(ENTRIES SHOWN)

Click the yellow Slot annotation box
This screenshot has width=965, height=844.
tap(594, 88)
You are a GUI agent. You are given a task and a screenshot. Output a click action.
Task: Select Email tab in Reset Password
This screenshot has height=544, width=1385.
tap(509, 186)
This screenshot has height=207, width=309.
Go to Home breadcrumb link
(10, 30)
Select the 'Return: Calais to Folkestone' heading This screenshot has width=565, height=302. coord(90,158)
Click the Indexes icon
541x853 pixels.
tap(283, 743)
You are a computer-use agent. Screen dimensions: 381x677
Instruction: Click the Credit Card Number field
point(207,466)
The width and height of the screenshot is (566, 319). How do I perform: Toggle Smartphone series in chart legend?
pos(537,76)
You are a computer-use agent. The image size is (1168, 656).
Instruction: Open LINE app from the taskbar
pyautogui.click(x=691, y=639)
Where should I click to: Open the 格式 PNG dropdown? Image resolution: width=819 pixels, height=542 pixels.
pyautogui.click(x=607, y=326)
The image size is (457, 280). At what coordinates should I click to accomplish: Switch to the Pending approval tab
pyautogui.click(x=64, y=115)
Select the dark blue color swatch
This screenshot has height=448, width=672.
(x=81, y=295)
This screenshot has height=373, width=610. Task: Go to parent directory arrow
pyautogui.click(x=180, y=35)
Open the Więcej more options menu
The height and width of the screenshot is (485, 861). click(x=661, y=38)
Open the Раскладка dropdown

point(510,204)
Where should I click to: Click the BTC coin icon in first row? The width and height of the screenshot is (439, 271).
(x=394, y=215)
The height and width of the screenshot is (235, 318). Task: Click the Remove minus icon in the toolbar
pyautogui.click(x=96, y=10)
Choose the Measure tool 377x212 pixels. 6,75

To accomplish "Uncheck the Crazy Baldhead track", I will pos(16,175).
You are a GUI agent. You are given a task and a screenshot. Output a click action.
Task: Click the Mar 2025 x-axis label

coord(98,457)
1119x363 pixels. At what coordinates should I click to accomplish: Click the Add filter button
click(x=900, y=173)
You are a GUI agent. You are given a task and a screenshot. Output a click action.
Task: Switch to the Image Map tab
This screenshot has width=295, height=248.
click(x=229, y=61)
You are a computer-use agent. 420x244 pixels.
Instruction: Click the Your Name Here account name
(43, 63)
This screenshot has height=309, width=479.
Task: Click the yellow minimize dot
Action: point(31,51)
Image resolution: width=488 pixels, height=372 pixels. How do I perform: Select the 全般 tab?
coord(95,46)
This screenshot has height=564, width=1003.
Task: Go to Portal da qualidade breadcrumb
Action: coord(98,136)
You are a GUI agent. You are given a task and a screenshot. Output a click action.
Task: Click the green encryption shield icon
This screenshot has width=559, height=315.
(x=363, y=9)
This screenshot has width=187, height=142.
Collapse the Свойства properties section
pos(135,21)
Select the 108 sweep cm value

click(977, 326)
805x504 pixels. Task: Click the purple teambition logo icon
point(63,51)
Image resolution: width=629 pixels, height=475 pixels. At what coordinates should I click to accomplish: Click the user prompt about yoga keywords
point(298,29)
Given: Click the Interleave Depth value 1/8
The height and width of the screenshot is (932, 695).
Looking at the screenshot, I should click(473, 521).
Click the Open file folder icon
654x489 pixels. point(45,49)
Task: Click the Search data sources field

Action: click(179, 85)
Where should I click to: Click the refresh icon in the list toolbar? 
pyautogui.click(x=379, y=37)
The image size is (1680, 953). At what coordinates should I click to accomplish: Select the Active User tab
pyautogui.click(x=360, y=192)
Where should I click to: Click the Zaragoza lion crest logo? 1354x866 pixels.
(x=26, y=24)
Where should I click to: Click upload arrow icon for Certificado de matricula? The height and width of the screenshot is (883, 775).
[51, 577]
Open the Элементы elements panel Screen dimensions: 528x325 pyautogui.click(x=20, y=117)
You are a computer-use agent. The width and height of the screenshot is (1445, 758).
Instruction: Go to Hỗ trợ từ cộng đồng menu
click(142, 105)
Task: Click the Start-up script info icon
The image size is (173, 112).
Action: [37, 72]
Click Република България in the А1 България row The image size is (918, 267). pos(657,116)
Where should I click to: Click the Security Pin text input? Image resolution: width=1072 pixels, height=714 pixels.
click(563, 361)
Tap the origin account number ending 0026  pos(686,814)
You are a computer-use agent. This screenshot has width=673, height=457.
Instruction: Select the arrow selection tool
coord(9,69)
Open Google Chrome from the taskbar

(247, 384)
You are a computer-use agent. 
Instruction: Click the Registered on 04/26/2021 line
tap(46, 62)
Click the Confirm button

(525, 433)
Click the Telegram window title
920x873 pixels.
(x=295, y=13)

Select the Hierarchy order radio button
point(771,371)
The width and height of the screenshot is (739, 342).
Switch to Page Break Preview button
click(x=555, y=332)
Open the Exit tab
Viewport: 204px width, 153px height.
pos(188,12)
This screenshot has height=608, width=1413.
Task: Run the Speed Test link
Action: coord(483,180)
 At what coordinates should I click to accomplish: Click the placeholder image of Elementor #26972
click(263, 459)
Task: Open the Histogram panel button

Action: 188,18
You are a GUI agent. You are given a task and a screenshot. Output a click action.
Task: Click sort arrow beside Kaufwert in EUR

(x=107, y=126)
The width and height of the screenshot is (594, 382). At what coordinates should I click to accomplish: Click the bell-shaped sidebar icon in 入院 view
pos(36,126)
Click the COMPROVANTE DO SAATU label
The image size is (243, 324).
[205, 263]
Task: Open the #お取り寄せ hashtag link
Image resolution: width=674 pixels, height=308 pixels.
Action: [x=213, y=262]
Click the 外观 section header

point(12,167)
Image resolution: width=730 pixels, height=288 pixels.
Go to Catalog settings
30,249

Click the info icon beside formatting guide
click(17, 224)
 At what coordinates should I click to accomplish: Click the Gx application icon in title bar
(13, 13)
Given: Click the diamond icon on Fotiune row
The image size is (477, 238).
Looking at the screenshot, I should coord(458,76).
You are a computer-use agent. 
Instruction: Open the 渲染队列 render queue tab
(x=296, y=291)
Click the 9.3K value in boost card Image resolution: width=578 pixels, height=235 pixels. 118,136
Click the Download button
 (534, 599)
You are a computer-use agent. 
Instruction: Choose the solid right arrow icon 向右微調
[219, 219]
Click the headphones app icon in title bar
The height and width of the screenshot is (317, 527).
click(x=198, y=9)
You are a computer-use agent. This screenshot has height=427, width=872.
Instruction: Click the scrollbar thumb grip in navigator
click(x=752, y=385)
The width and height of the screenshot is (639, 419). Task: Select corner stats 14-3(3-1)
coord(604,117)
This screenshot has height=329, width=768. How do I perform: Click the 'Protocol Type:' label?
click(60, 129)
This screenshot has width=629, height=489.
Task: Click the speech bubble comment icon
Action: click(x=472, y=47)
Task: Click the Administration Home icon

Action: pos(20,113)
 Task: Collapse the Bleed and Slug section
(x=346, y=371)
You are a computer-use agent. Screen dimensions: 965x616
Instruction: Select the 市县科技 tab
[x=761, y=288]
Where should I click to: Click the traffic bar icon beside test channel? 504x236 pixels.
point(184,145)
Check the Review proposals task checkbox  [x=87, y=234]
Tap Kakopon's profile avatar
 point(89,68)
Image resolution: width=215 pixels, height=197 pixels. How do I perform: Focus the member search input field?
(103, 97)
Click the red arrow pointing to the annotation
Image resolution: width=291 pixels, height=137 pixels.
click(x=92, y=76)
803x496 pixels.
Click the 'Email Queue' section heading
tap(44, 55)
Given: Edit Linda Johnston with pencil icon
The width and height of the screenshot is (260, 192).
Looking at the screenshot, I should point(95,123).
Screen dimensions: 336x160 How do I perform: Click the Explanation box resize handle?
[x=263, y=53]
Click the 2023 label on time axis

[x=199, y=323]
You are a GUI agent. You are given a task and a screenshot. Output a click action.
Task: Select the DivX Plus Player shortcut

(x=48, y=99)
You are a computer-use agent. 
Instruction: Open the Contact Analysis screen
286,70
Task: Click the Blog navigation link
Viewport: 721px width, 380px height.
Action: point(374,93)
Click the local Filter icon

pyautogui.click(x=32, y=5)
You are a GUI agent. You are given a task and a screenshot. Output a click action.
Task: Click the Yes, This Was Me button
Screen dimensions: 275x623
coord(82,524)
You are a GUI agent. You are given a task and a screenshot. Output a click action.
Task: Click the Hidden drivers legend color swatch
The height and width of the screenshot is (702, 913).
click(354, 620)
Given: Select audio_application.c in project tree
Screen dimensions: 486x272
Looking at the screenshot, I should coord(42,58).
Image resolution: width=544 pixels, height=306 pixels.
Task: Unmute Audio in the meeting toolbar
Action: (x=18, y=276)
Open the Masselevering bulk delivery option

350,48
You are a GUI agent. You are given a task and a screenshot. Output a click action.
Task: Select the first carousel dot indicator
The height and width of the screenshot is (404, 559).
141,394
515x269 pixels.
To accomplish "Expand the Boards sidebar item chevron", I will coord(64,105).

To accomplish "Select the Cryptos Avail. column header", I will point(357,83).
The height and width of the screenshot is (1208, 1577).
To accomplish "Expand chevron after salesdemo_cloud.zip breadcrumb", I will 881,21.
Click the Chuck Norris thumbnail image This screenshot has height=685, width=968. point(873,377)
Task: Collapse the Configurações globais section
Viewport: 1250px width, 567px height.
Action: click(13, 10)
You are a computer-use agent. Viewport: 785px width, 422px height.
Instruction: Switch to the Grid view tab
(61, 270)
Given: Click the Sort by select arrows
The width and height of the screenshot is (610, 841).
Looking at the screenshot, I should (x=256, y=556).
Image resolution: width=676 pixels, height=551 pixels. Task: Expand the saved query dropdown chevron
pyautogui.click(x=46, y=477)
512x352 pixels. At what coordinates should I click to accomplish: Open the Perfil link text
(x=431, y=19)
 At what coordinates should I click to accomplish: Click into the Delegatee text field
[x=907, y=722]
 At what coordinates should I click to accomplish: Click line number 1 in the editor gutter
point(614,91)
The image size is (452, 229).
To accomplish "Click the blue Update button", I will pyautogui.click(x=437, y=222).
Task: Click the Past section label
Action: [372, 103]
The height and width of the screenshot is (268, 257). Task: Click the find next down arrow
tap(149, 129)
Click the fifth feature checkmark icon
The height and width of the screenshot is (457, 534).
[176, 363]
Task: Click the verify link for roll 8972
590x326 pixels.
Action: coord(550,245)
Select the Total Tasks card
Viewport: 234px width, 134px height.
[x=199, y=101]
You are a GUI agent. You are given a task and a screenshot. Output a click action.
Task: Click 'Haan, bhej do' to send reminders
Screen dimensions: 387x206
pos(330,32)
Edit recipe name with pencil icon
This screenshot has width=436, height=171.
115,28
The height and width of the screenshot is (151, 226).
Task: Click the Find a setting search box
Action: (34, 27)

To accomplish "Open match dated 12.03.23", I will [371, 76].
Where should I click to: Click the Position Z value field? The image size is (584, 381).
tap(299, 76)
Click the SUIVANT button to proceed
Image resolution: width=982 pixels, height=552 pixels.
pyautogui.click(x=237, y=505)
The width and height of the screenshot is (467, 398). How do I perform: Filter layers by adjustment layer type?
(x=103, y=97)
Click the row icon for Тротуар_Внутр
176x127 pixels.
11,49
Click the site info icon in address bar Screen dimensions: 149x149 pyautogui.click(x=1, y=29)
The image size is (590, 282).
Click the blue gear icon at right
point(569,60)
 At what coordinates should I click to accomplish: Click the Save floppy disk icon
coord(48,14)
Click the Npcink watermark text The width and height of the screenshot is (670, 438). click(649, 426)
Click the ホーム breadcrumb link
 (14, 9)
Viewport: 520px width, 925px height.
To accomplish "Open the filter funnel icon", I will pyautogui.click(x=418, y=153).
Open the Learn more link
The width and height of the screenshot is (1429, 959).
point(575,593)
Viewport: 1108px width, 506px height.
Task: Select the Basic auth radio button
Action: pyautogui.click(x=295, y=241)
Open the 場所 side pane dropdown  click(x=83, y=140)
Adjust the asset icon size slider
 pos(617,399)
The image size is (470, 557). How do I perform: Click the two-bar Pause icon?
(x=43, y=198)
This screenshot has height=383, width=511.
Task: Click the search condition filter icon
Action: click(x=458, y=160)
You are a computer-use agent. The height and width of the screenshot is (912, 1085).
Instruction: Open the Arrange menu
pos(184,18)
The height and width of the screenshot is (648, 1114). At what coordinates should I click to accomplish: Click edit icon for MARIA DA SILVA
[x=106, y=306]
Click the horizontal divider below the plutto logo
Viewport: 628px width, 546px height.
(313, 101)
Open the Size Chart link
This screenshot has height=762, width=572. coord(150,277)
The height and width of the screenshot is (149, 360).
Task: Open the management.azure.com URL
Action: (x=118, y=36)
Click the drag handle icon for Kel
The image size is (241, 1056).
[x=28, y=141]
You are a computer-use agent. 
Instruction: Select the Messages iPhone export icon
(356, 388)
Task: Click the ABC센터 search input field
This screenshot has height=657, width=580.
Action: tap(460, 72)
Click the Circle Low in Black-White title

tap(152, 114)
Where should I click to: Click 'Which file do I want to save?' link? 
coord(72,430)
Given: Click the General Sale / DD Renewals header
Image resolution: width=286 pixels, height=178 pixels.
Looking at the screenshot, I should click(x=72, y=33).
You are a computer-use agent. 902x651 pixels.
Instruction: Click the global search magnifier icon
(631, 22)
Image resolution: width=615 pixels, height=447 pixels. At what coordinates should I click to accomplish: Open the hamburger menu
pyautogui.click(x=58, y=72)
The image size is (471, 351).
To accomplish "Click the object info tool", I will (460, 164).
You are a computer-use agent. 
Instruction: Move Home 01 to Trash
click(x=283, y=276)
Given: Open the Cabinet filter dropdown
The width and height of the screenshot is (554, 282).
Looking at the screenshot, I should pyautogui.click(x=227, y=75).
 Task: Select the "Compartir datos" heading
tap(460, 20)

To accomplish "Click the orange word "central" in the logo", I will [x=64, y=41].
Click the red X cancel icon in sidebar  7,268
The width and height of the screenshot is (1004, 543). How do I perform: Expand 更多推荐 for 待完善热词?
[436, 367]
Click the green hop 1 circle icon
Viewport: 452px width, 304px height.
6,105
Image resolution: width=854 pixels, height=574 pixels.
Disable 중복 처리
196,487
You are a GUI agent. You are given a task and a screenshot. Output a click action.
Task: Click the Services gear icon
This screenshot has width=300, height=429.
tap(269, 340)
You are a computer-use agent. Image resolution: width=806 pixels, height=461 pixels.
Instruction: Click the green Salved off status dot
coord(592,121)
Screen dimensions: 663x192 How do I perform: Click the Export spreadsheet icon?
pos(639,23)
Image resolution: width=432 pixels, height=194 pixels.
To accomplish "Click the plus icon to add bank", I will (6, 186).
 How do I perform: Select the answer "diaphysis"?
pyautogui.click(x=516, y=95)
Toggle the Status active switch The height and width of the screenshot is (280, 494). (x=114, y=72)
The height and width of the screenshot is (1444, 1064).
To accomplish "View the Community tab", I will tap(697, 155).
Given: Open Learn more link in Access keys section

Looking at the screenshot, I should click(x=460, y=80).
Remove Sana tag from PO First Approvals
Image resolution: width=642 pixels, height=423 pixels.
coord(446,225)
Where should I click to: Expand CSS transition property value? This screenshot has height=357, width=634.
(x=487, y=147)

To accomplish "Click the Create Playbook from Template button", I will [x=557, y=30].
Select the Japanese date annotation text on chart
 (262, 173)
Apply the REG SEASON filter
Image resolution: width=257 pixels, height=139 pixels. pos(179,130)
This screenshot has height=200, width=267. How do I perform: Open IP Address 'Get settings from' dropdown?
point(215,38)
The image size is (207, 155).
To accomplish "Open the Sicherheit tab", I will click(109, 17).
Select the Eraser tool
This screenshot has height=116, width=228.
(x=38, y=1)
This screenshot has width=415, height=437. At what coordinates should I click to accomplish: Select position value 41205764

(End ENTRIES SHOWN)

* BRIEF
Whenever the word "color" occurs in a line of the records, that line counts toward the total; state the total only.

* ANSWER FOR THIS EXERCISE
2